Collected data entries –
⁂

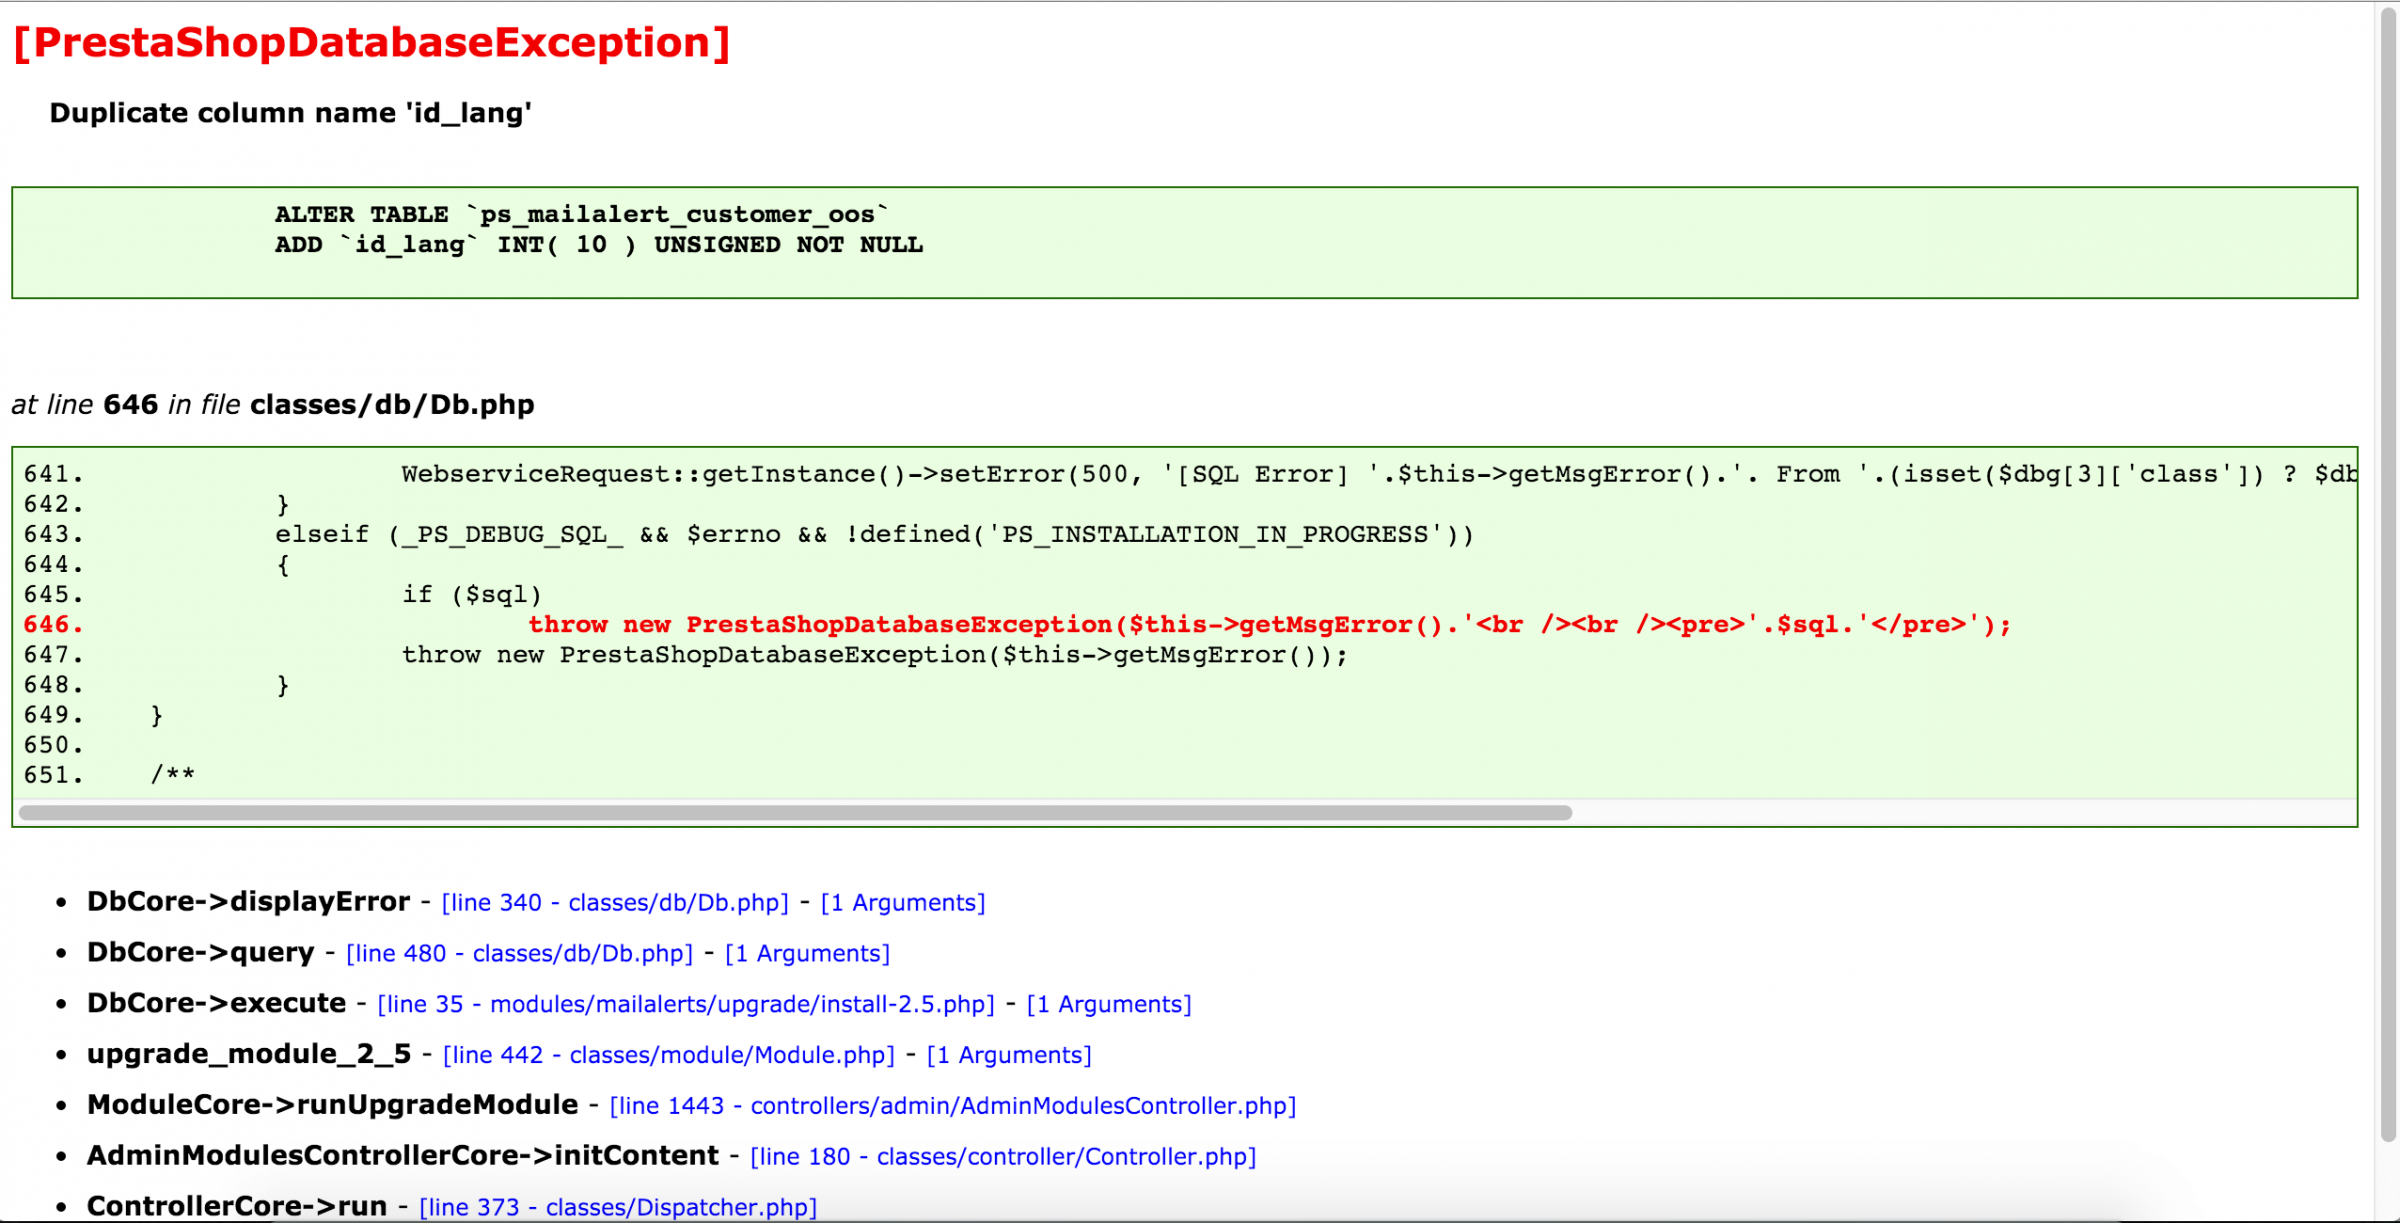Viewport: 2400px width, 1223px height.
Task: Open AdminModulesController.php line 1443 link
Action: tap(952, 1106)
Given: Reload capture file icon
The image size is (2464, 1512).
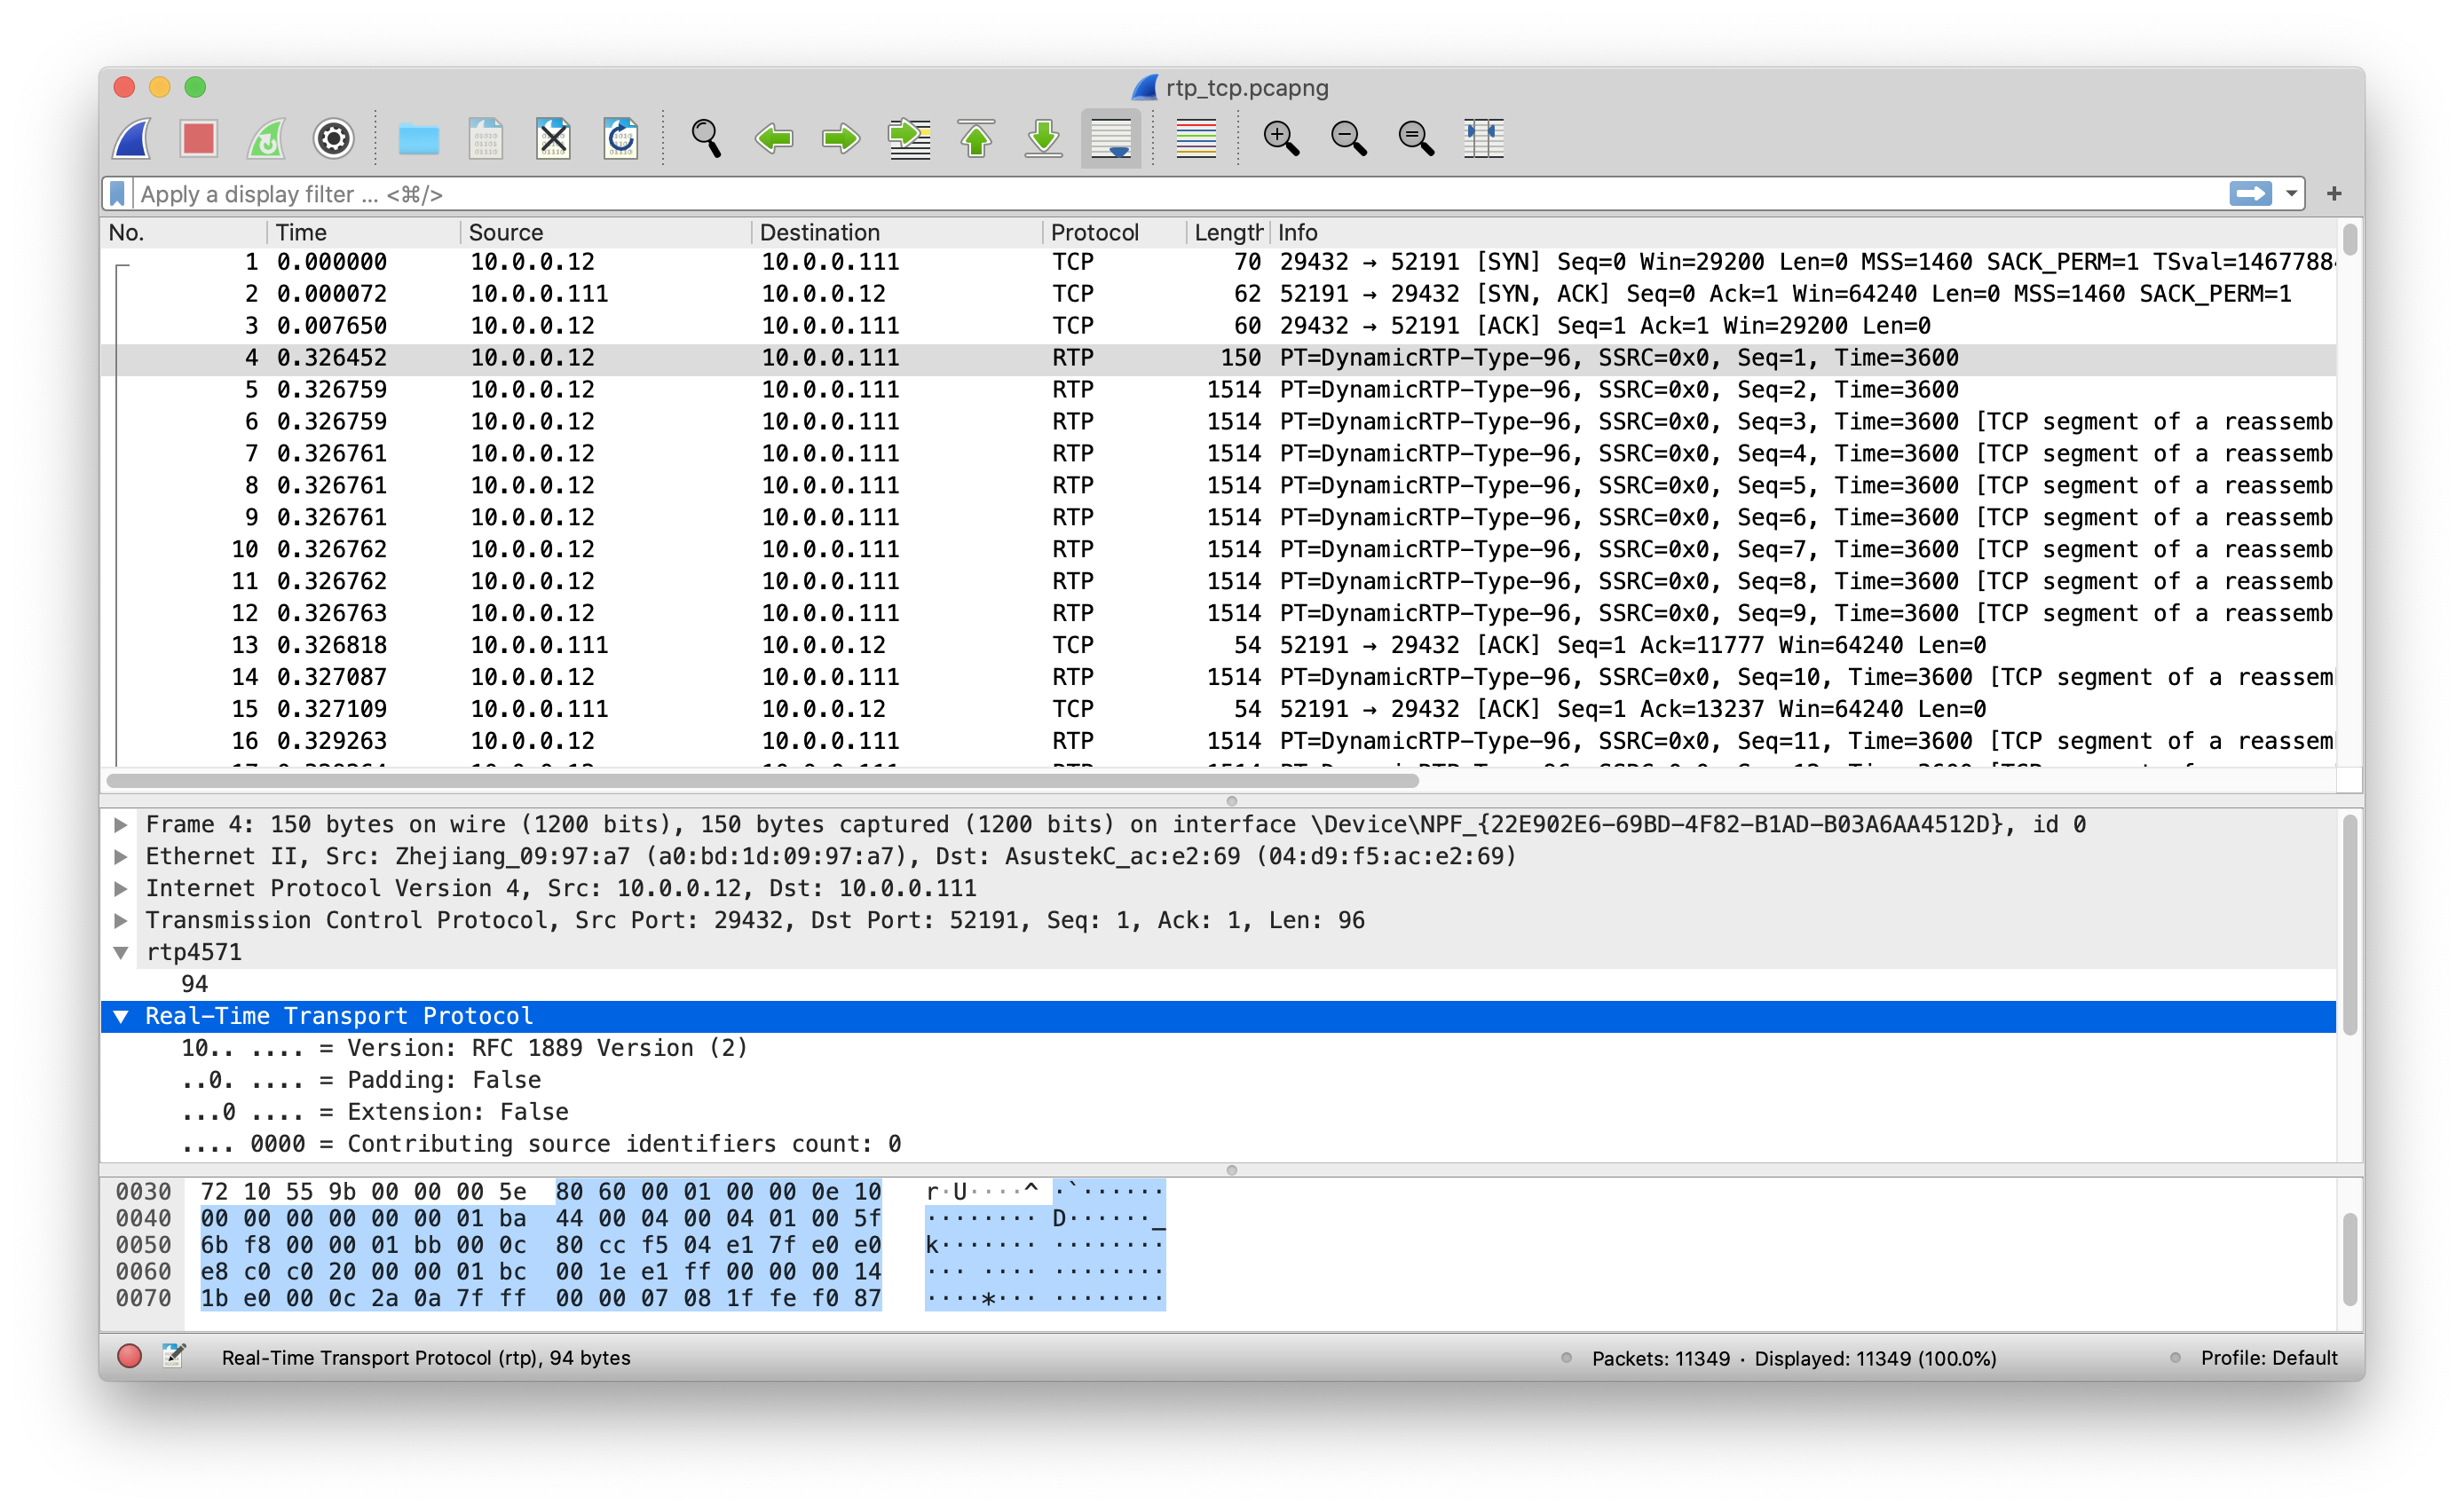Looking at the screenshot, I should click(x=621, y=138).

⁂

TASK BRIEF –
Your task is to retype the lines running from the one that contains "Given: Reload capture file icon" through the end of the records, and nothing else. Pictures are not part of the copy.

OUTPUT OF THE TASK –
Given: Reload capture file icon
The image size is (2464, 1512).
Looking at the screenshot, I should click(x=621, y=138).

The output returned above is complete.